UCCS security policy balances community access and campus safety

24 September 2019

Frank Carber

[email protected]

UCCS’ status as an open campus, meaning that no physical barriers prevent unauthorized individuals from entering campus, requires certain steps to maintain community safety for staff and students.

Most buildings on campus are open and accessible during business hours without the need for keys or codes, with campus police being responsible for locking and unlocking buildings at the start and end of each day’s operational hours in accordance with a Public Safety policy. according to Deputy Chief Clay Garner.

According to Garner, Public Safety’s main goal is to ensure a safe and secure environment.

“Public Safety focuses on being as visible with vehicle and foot patrol as possible to increase deterrence,” Garner said.

Campus housing is an exception, where common areas of buildings are locked and require card swipes to enter.

According to Garner, classroom use on campus is not restricted exclusively to staff and students because of community programs. To help prevent unsafe incidents, classrooms are locked when not in use but it can be challenging to ensure rooms are locked when necessary.

Garner said that a large component of campus safety is maintaining a partnership with the campus community.

Campus police use security cameras on campus to prevent crime and to investigate reported events.
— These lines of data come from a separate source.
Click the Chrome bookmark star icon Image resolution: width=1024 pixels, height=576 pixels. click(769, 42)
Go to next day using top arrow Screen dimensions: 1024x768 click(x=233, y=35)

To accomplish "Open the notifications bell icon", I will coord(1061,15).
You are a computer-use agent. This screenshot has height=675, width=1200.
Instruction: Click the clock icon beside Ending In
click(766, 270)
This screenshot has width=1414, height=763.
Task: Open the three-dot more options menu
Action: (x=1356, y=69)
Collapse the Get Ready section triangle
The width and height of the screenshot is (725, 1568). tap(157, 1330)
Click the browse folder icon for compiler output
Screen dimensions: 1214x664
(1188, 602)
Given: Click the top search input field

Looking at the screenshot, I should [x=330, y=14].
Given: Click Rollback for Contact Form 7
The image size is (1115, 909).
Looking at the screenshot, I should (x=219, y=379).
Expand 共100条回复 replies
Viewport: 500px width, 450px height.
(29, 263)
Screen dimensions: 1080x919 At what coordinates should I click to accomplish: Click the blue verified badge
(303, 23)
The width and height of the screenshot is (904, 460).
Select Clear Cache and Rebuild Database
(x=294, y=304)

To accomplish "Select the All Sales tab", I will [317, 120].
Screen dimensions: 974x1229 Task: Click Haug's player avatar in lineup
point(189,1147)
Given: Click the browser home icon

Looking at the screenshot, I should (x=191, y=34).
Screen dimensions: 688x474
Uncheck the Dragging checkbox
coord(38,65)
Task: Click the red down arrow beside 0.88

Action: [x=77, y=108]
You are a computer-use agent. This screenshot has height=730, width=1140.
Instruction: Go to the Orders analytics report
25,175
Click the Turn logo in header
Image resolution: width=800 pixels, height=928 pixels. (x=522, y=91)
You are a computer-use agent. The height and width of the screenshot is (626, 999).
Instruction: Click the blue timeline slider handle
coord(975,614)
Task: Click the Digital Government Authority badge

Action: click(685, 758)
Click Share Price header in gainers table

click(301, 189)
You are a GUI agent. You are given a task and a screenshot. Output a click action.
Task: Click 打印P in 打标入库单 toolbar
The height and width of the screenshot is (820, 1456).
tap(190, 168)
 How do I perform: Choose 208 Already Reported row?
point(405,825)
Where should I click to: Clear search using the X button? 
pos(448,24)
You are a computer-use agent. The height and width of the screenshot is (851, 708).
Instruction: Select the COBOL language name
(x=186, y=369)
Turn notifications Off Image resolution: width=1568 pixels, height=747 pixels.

According to university police however, surveillance devices are not placed in bathrooms, dorms and classrooms.

As a public university, UCCS serves not only students, staff and faculty but the larger Colorado Springs community. Campus safety depends on community engagement and preparedness, according to Garner.

“Without the campus community’s help in identifying security risks associated with people and property, we could never be successful,” Garner said.

Students can also help keep campus safe. The UCCS Campus Safety website encourages students to stay informed on matters of personal safety. They can sign up for UCCSAlerts and Reverse911 to be informed of any crimes or emergencies occurring on or near campus.

Throughout the academic year, the UCCS Police also runs a series of crime prevention events that students can and are encouraged to take, including ongoing programs like Never A Victim (NAV).

The annual UCCS Safety Report required by the Clery Act is available online and includes a breakdown of all crimes reported on campus and all university property.

The report says that both campus police and University Communications and Media Relations collaborate to distribute warnings in case of unsafe incidents in the areas around campus. Campus police are not alone in their efforts to keep community members safe.

According to associate direct of Event Services, Megann Murphy, Event Services coordinates with campus police to handle incidents with disruptive attendees that could create an unsafe environment. Murphy said that Event Services coordinates with UCCS Police in case of a disruptive attendee.

“The benefits of having a policy that outlines the use and scheduling of UCCS facilities and physical space allows us to consistently serve our users,” Murphy said. “If we did not have this policy, it would be difficult to schedule spaces in an organized manner.”